PRELUDE: the state of a zombie node is during testing where we are purposefully knocking over a node in bad ways to test our scalability and resiliency. Although these are test cases, it could be a real world situation that we want to understand and be able to accommodate.
Running Nifi in a containerized cluster. If a node falls over gracefully, it will allow itself to be disconnected / deleted from the cluster. If a node does not fall over gracefully, and the node is terminated the cluster heartbreak detects the missing node and flags it as disconnected.
In this case, neither a UI delete nor toolkit/API delete will delete the node, and returns an error
Looking through the logs, when the delete call comes in, it almost seems like the coordinator is trying to announce to all the nodes, including the zombie node of the delete, and that is what is causing the timeout.
This could be due to the Cluster thinking this node has a running job data and is trying to do the right thing and protecting us from ourselves.. However two things:
Additional observation is that if the UI is left running during this state, the UI itself (when left idle) will often just raise the same timeout message.
Occasionally, if we bounce the cluster coordinator, we are able to then disconnect the zombie node. But this isn't always the case, and more often gets into a state where the whole cluster needs to bounce in order to rectify. We would like to try to avoid needing to bounce the whole cluster to get out of the state.

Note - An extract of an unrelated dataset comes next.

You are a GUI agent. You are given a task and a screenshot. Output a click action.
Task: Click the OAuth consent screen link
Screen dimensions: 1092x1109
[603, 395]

Best case solution, we are just doing something wonky, and someone can call us out on it and the correction and we can stop getting into the zombie/jammed state
Worse case solution: As stated in 2 above, the node is toast and gone. There would be no data recovery. If there was/is a way to force remove a node in a 'last hope scenario, this would be better than the state that is left in with the zombie node.

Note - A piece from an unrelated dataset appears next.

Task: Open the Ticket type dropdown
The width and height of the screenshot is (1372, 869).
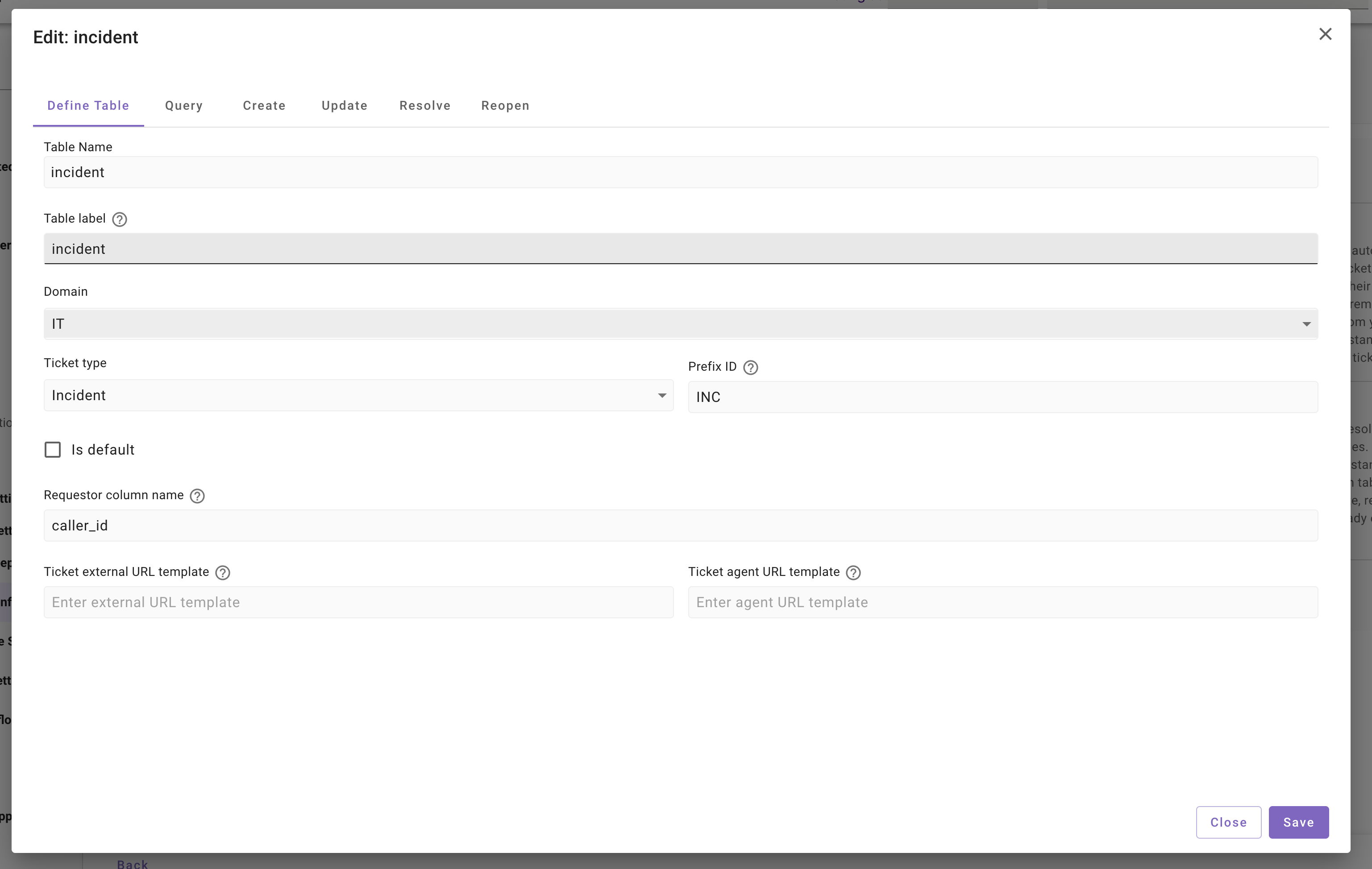Action: point(358,395)
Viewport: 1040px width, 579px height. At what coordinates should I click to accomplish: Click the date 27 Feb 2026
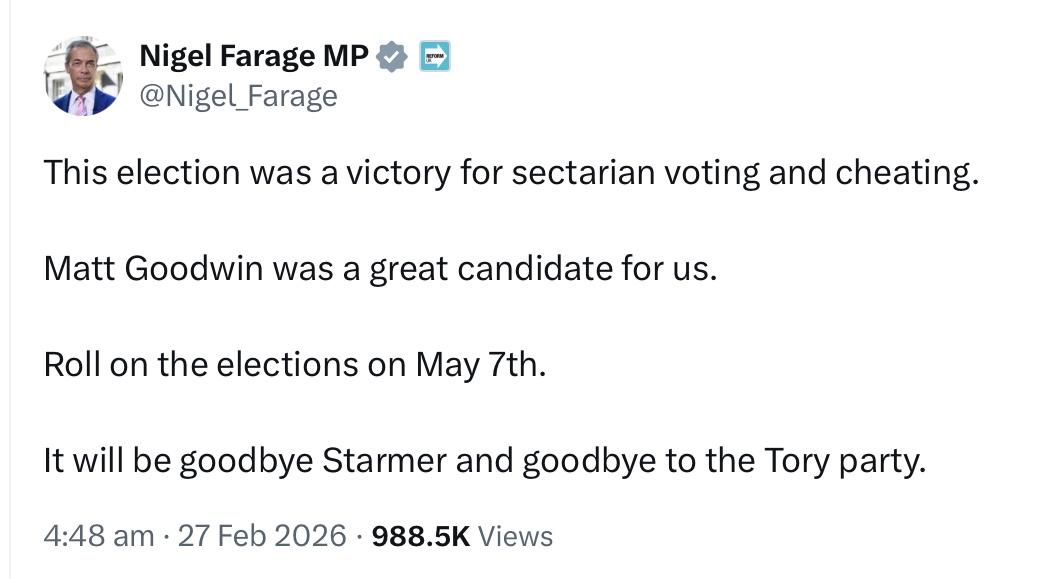pyautogui.click(x=263, y=536)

Update for those playing along at home: What appears to be happening is when a zombie node is disconnected via a heartbeat fail, and it cant be deleted, is that the cluster coordinator for whatever reason is still trying to talk to it about the delete. I've tricked it into working by adding the hostname to the coordinators /etc/hosts and pointing to itself (the coordinator) ... its clear that this is not the desired/anticipated path, but its unclear why this is happening and if it is something in how we've configured this. Cluster joins are just done via Nifi internals (we dont do anything different) .. the only thing we are doing here is forcibly knocking over the node so it goes unhealthy in the cluster and is flagged as disconnected
Im also trying same nifi cluster on ecs configuration and facing zombie node issue, node are disconnected but not able to delete them do you guys get any solutions?